**Directions**
Filter the entries for lines with the word "computer".

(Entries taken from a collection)

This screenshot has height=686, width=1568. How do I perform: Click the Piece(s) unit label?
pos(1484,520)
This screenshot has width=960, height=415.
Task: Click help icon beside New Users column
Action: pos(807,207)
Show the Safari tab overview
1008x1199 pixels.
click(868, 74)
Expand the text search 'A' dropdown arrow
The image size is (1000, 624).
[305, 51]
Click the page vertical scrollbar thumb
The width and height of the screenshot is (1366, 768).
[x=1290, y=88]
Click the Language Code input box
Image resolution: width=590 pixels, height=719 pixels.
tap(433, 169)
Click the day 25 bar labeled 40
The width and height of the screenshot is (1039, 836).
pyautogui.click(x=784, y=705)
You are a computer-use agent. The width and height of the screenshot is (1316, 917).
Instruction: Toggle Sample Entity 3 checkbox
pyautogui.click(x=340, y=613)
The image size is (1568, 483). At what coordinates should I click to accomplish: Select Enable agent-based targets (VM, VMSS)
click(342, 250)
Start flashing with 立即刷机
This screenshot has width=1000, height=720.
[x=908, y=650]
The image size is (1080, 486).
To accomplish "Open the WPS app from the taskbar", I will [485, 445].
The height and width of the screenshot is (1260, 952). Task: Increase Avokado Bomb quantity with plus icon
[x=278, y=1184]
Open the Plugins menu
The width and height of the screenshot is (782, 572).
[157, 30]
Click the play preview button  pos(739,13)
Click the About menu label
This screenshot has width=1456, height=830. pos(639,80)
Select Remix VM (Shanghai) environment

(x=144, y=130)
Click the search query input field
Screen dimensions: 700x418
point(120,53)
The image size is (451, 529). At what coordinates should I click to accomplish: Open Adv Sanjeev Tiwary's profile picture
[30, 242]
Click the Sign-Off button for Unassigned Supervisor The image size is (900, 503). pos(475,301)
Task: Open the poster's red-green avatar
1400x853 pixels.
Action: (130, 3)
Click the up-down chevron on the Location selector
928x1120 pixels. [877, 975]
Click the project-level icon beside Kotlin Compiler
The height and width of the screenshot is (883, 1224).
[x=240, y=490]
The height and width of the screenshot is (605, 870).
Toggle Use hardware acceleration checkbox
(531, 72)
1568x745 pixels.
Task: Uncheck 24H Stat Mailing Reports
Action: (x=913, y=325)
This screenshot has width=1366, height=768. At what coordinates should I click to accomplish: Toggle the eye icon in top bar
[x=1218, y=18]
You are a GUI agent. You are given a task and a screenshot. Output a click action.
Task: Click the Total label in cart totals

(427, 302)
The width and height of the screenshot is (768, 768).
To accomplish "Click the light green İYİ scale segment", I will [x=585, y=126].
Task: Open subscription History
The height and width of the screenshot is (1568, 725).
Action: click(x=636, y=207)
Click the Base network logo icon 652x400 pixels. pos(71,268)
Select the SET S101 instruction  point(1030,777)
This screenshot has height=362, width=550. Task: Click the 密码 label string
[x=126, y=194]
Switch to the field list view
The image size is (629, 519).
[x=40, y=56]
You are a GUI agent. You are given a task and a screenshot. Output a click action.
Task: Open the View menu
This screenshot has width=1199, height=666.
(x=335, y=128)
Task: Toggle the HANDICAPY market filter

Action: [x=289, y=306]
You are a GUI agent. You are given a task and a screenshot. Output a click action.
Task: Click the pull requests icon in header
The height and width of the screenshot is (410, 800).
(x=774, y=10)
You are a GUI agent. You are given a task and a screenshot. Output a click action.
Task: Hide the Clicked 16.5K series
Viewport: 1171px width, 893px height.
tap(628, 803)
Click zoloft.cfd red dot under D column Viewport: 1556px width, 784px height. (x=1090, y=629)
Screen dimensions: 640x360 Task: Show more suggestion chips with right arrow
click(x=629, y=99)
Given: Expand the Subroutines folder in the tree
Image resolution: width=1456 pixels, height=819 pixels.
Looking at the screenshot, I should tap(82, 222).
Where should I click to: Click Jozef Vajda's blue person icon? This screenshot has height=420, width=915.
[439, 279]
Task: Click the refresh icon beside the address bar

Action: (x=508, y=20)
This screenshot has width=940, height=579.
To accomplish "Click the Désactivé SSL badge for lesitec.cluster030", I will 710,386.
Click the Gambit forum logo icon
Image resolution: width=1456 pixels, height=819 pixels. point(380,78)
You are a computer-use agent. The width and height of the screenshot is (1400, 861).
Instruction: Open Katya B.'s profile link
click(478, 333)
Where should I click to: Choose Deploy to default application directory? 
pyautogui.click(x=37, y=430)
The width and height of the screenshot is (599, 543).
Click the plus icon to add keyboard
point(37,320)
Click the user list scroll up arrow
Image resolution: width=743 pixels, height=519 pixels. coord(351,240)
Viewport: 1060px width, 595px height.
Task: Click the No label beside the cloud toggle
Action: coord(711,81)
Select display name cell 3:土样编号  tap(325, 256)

**Answer section**
You are a computer-use agent. The width and height of the screenshot is (1316, 917).
You are a computer-use agent. The width and height of the screenshot is (1400, 861).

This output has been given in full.